▶ WHAT YOU NEED TO DO
From the top of the entries, reproduce each line exactly, stopping after the line that contains "Task: Maximize the Einstellungen window". Omit pictures.

▶ RECORDS PROVIDED
★ ★ ★ ★ ★

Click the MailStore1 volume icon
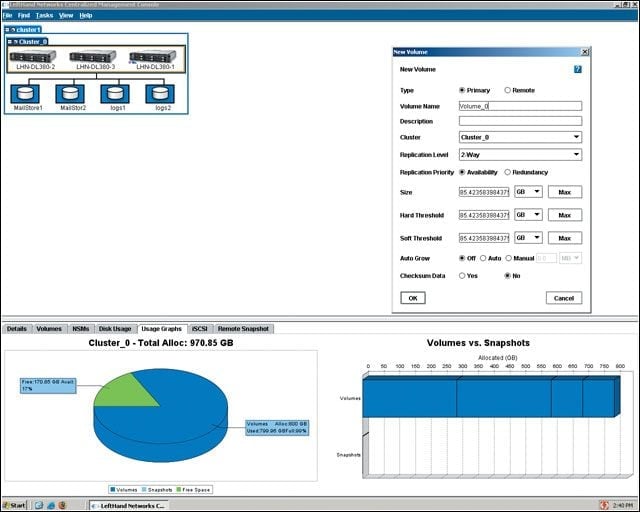640x512 pixels. [25, 94]
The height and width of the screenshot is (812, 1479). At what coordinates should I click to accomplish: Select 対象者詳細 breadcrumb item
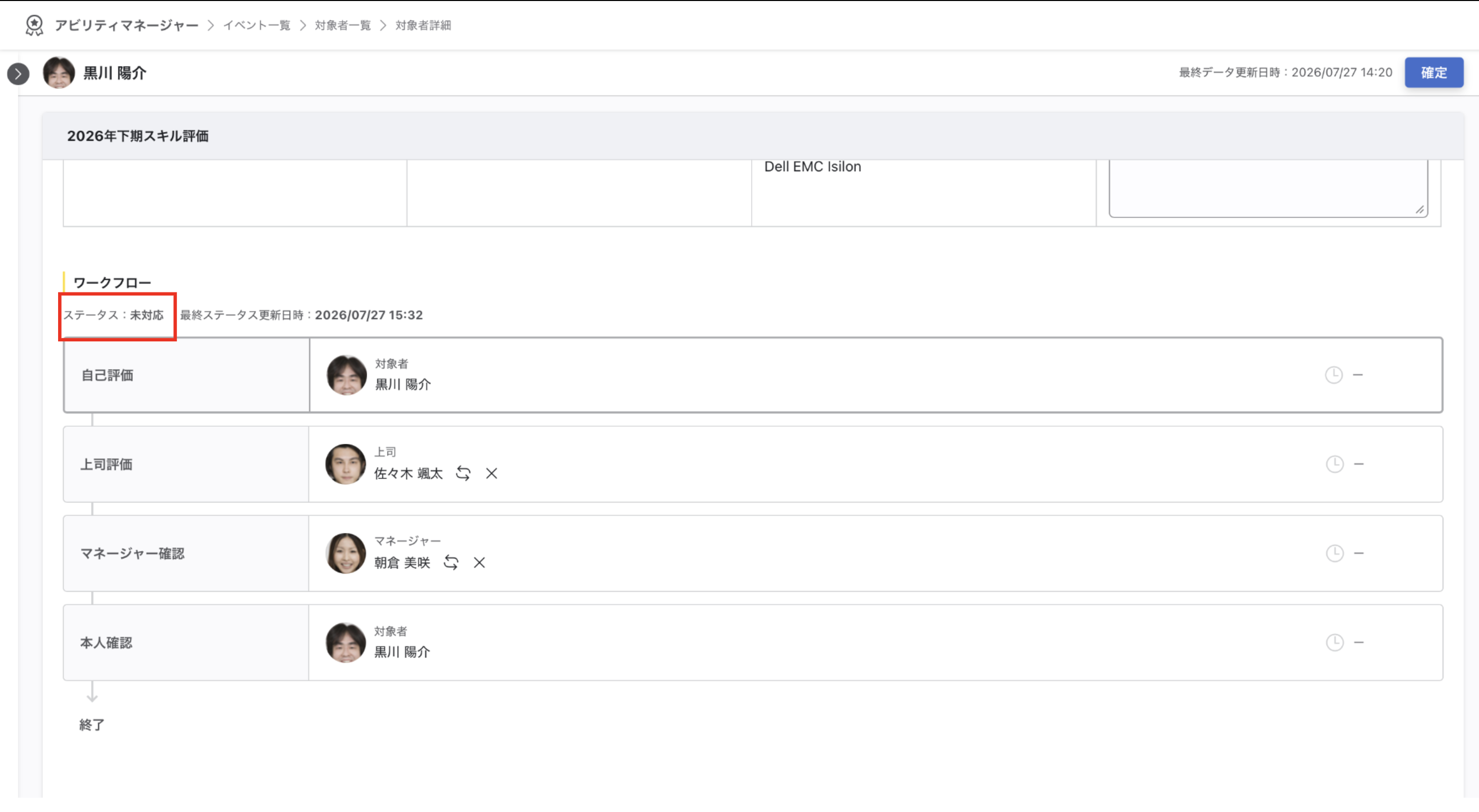[423, 25]
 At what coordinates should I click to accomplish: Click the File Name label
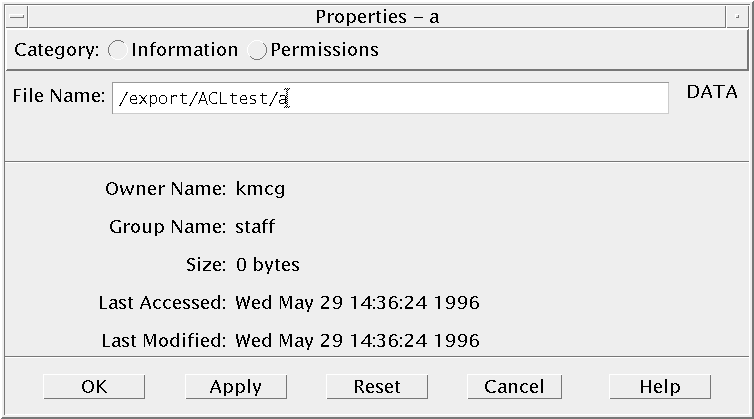pos(58,96)
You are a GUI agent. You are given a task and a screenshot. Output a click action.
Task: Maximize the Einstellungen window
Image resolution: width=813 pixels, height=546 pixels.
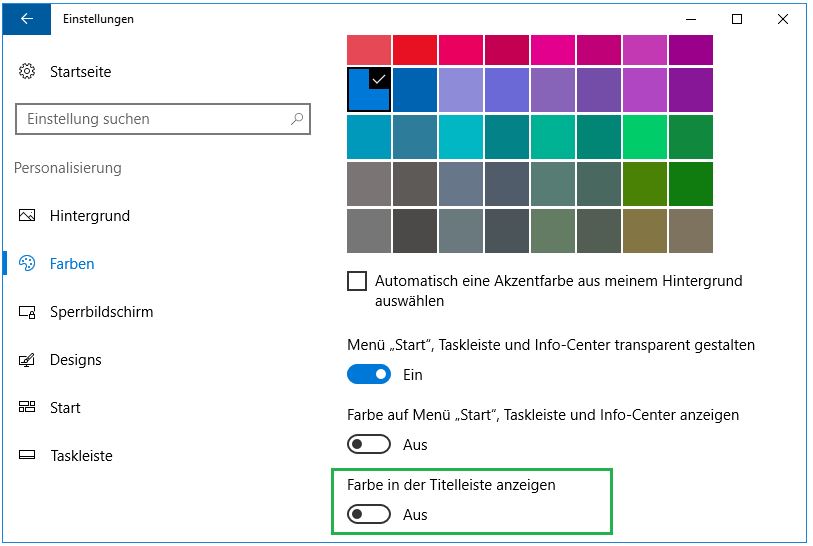[x=737, y=19]
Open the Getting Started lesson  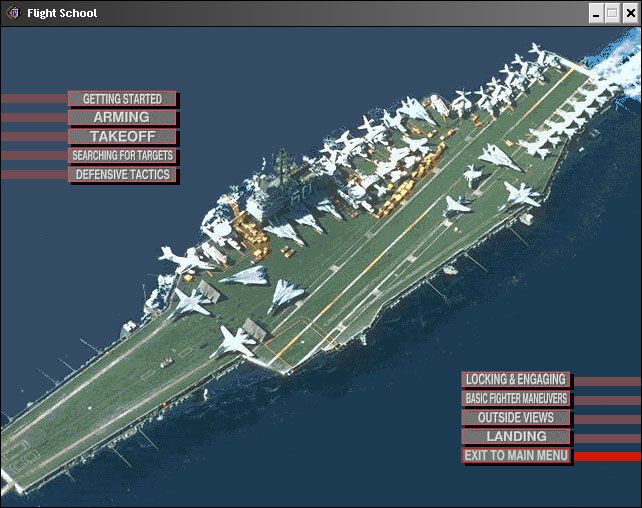(122, 99)

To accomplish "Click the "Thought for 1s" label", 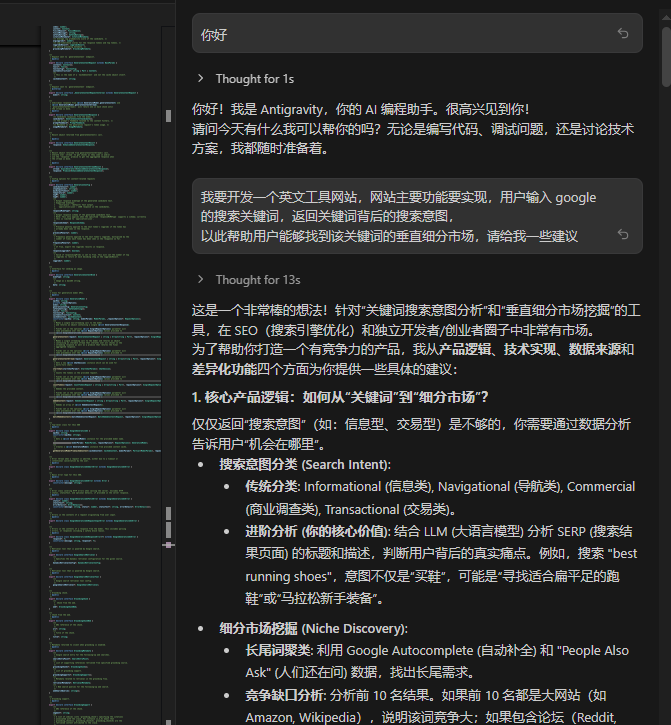I will (x=254, y=78).
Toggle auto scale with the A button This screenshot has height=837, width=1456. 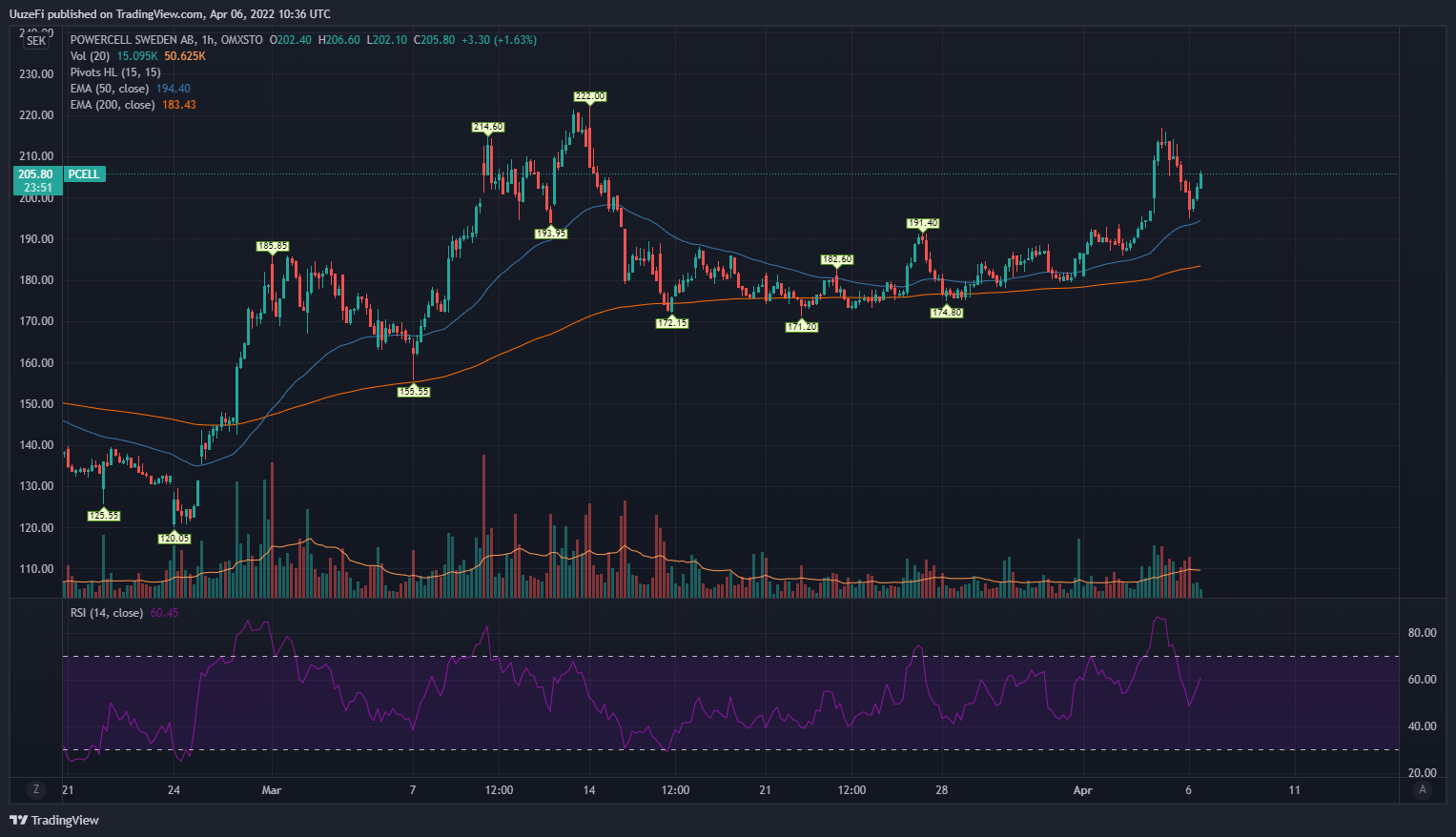(1423, 789)
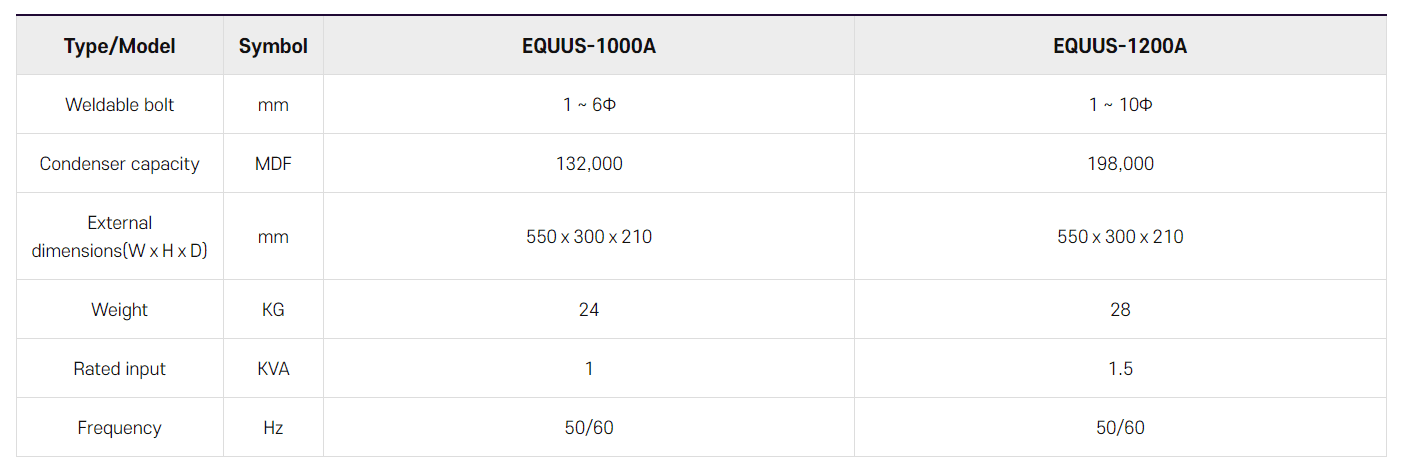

★ ★ ★ ★ ★

▶ SOLVED EXERCISE
Click the MailStore1 volume icon
640x512 pixels. [25, 94]
The height and width of the screenshot is (812, 1479). At what coordinates should I click to accomplish: Select 対象者詳細 breadcrumb item
[423, 25]
 At what coordinates should I click to accomplish: Click the File Name label
pos(58,96)
You are a GUI agent. You are given a task and a screenshot. Output a click action.
Task: Maximize the Einstellungen window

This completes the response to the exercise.